Project fail: Crowd-sourced fire locator

Avid readers and loyal fans of my blog might remember a few posts from earlier this year about the sheer amount of fires in the vicinity. Lots of dark and frightening smoke columns. I thought it would be nice to get some sense of the location of where these fires are blazing. Well, the direction is given, but the distance is hard to judge.

I was thinking back then that a few well placed and compass calibrated cameras around the city could compose a fire locating system, but it would depend on some government infrastructure which is not the best here, to say the least. If the cameras were to all look at the same point (like a smoke column) their location and bearing would give a reasonably accurate representation of where the base of the fire is. Basically what multiple Osborne Fire Finders were, but digital.

Then it hit me: What if instead of fixed cameras we used crowd-sourced cellphone provided data? They pretty much all have GPS (and GNSS and the other stuff), a compass and cameras which would be great for aiming. I threw a bit of proof of concept thing together in Angular with Supabase, then went to town to try it out. I wanted to “locate” the town hall and a few other tall features to see if it would be accurate enough.
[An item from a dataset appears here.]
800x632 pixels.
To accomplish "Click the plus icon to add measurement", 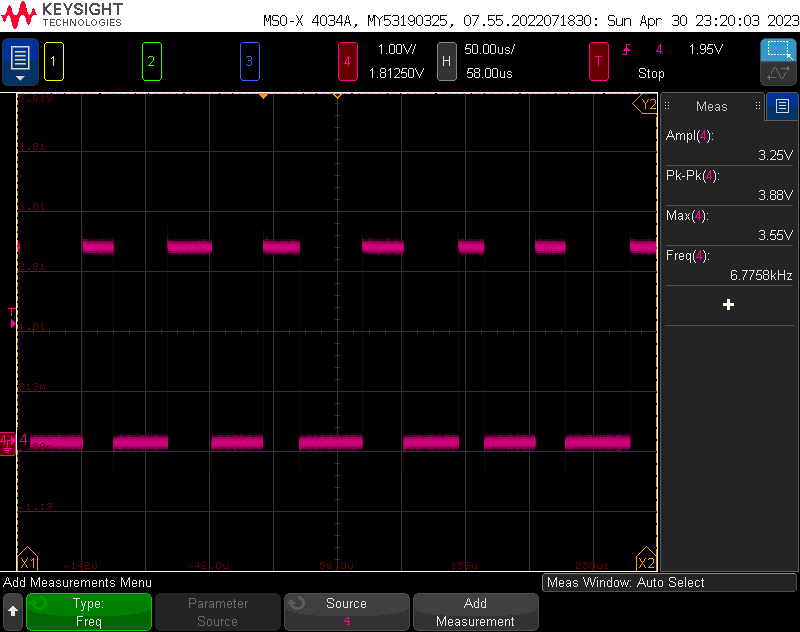I will [728, 304].
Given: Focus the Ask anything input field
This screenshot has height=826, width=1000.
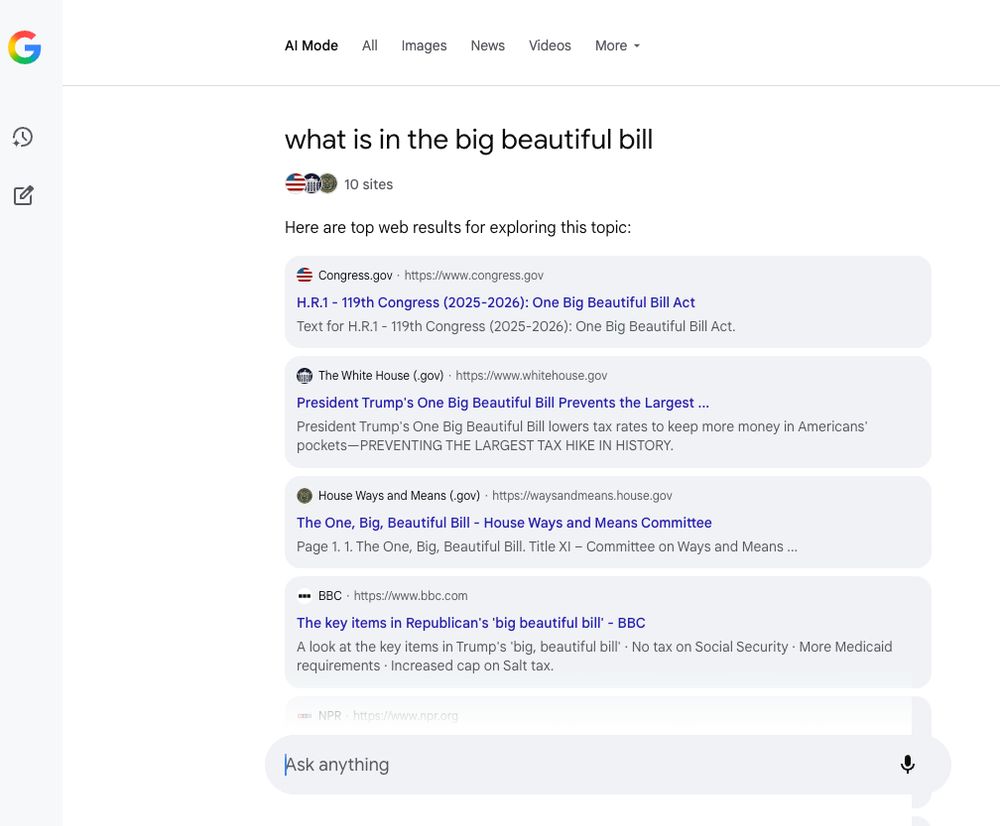Looking at the screenshot, I should (x=580, y=765).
It wasn’t.

The pinpoints show the location of the phone, the red lines represent the bearing recorded. Even from a single point, three submissions gave three different directions, even after “calibration” (the waving the phone around in an 8 shape thing). Having 3 more submissions from another point shows how wildly different these measurements can be; 5-10 degrees of misalignment easily.

Map showing submissions

Remember, all these measurements were taken while pointing the camera towards the same landmark feature. The intersection point should be at the blue scribble. You can see none of them are even close.

Map showing intersection points

Could choosing a further away landmark provide better results? Maybe. Could other, more premium phones have better compasses and provide better results? Probably, but overall, I don’t think there are meaningful results in these data.